"""

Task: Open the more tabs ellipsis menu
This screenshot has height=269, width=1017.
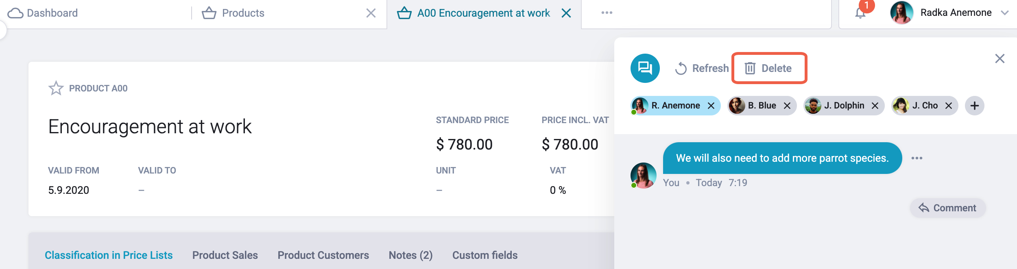Action: pos(607,13)

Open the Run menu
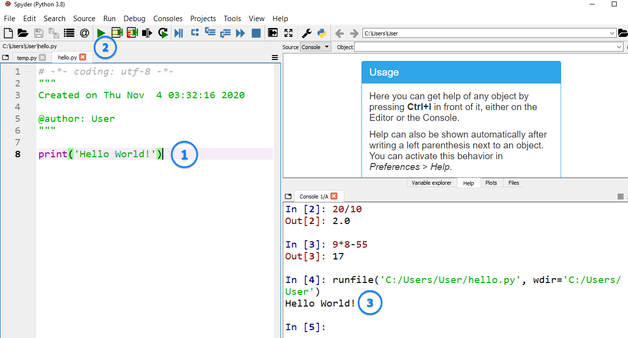[109, 19]
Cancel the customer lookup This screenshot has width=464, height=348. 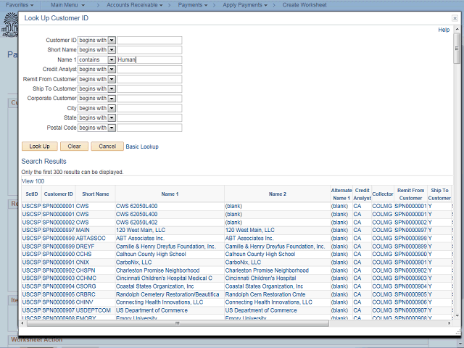pyautogui.click(x=107, y=146)
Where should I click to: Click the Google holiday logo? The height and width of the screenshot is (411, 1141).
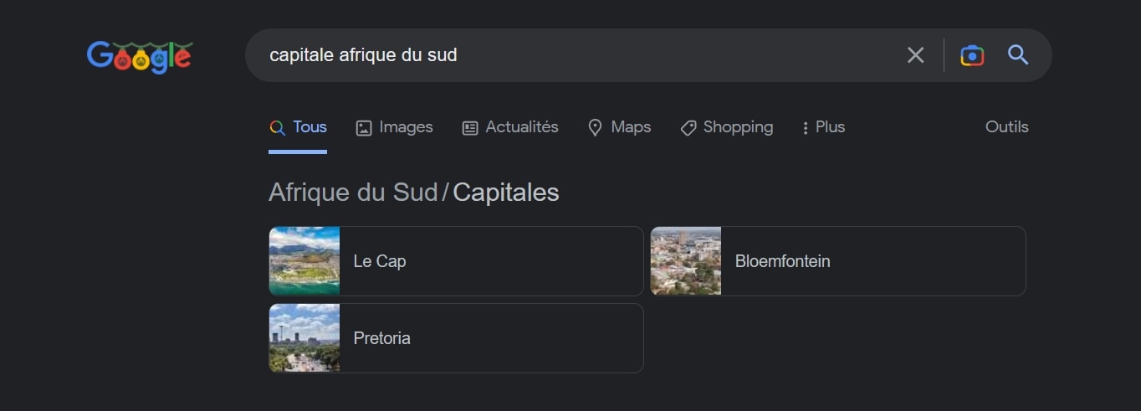click(140, 56)
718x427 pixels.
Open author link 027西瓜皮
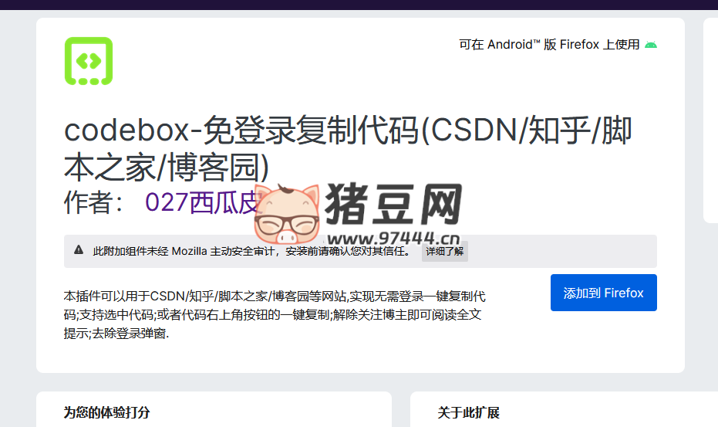pyautogui.click(x=202, y=202)
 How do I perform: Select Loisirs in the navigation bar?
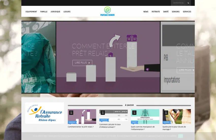[67, 12]
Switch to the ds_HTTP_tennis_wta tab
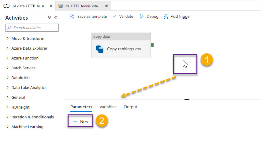The height and width of the screenshot is (146, 261). (81, 6)
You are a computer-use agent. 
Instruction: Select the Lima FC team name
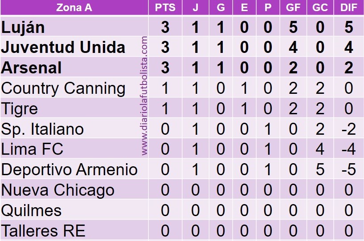pos(32,149)
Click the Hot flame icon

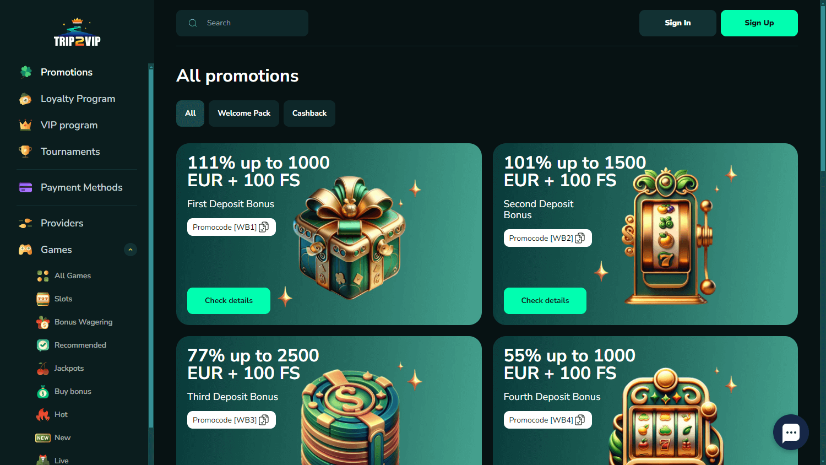pos(43,415)
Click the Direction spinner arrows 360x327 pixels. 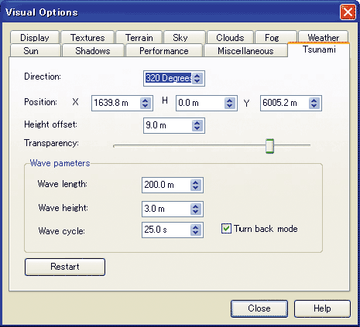tap(197, 78)
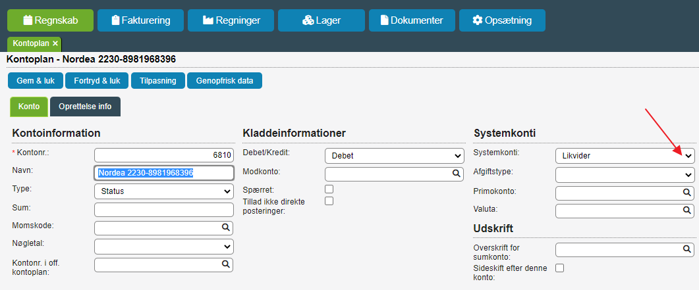Click the Gem & luk button
The width and height of the screenshot is (699, 290).
(x=36, y=81)
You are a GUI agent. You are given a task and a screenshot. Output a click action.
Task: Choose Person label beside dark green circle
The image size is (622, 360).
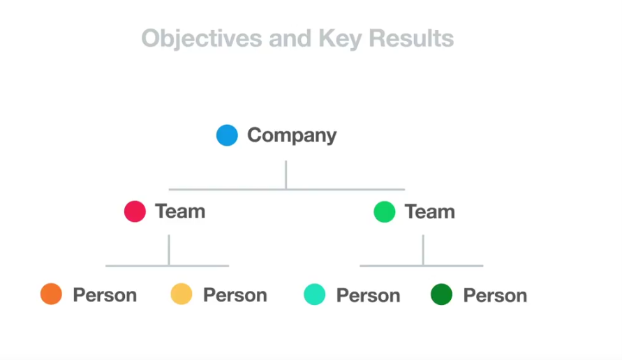[495, 295]
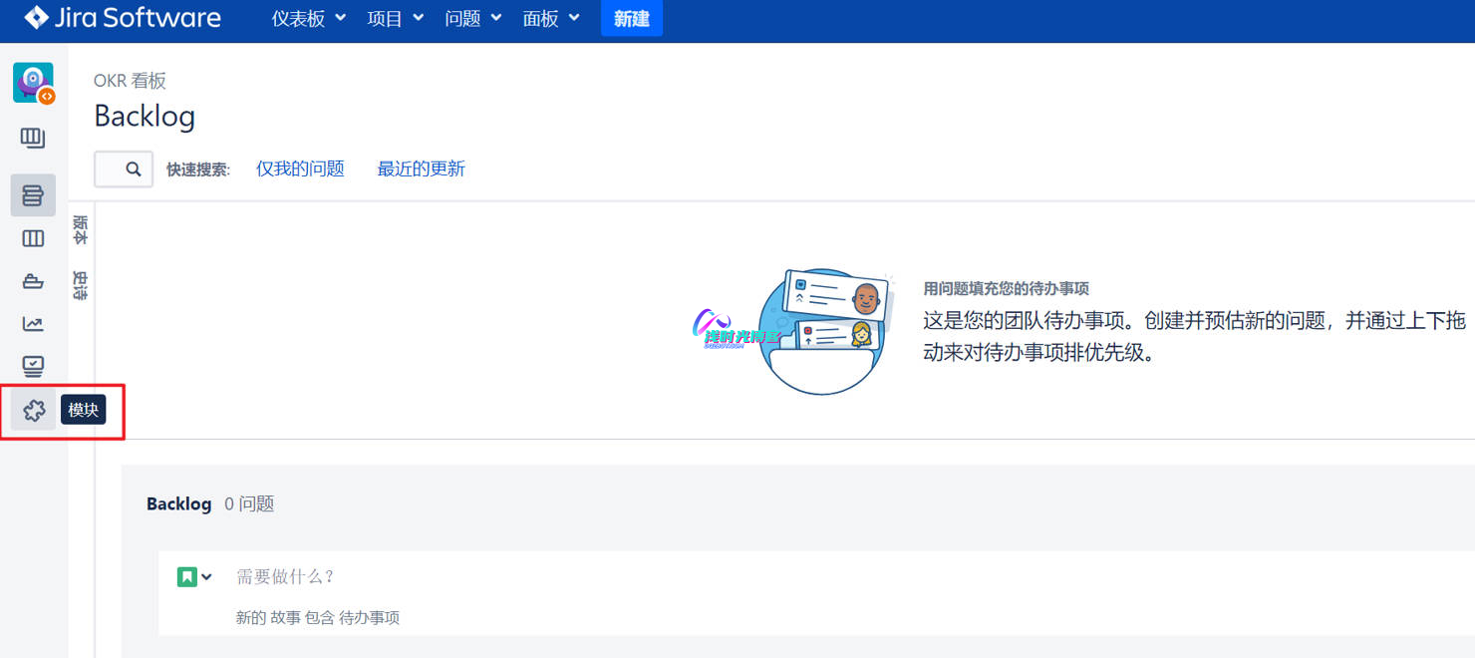The width and height of the screenshot is (1475, 658).
Task: Open Reports via the chart icon
Action: coord(33,324)
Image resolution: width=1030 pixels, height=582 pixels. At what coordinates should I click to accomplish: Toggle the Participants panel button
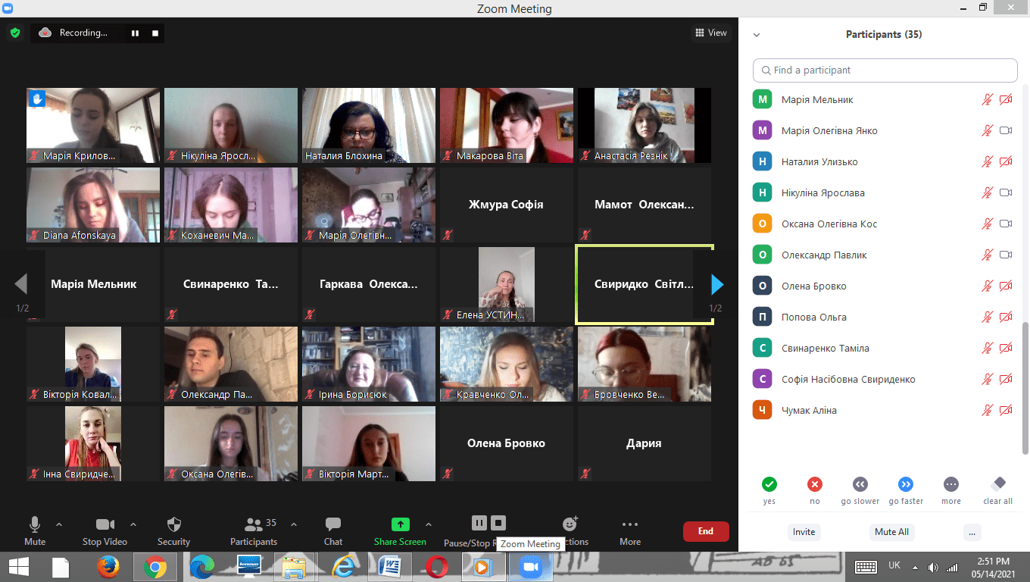pos(254,524)
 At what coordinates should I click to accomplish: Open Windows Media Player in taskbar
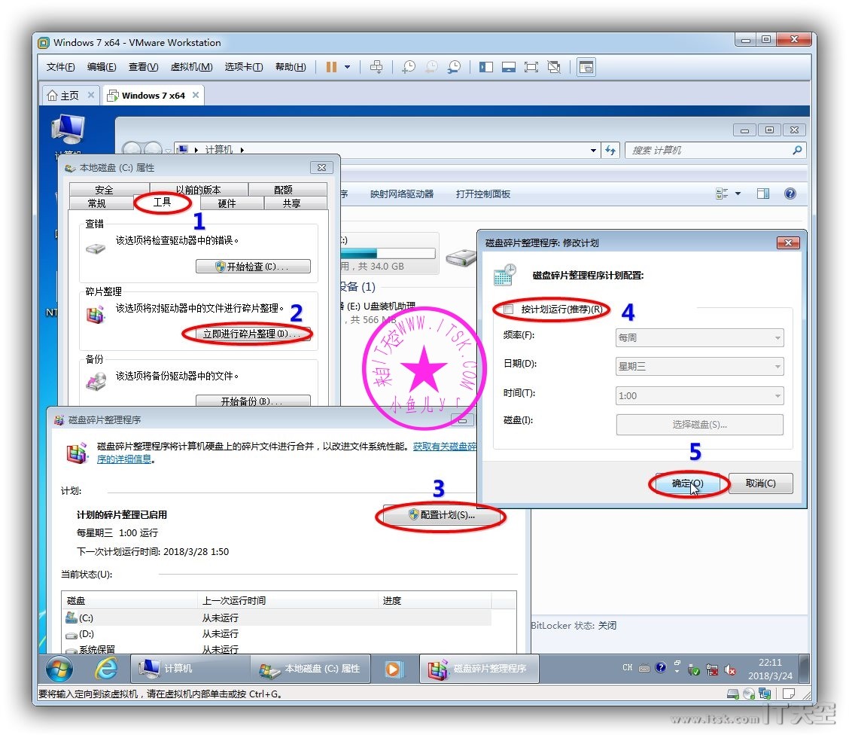[393, 668]
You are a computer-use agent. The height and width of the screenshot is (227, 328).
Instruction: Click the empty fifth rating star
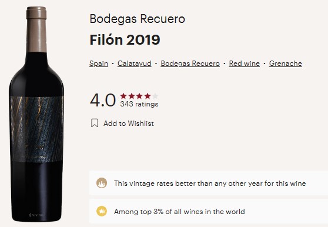point(155,96)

"""

- _Exercise_
Looking at the entries above, determine how many lines contain the word "agent" and state only that number.

- _Answer for this exercise_
3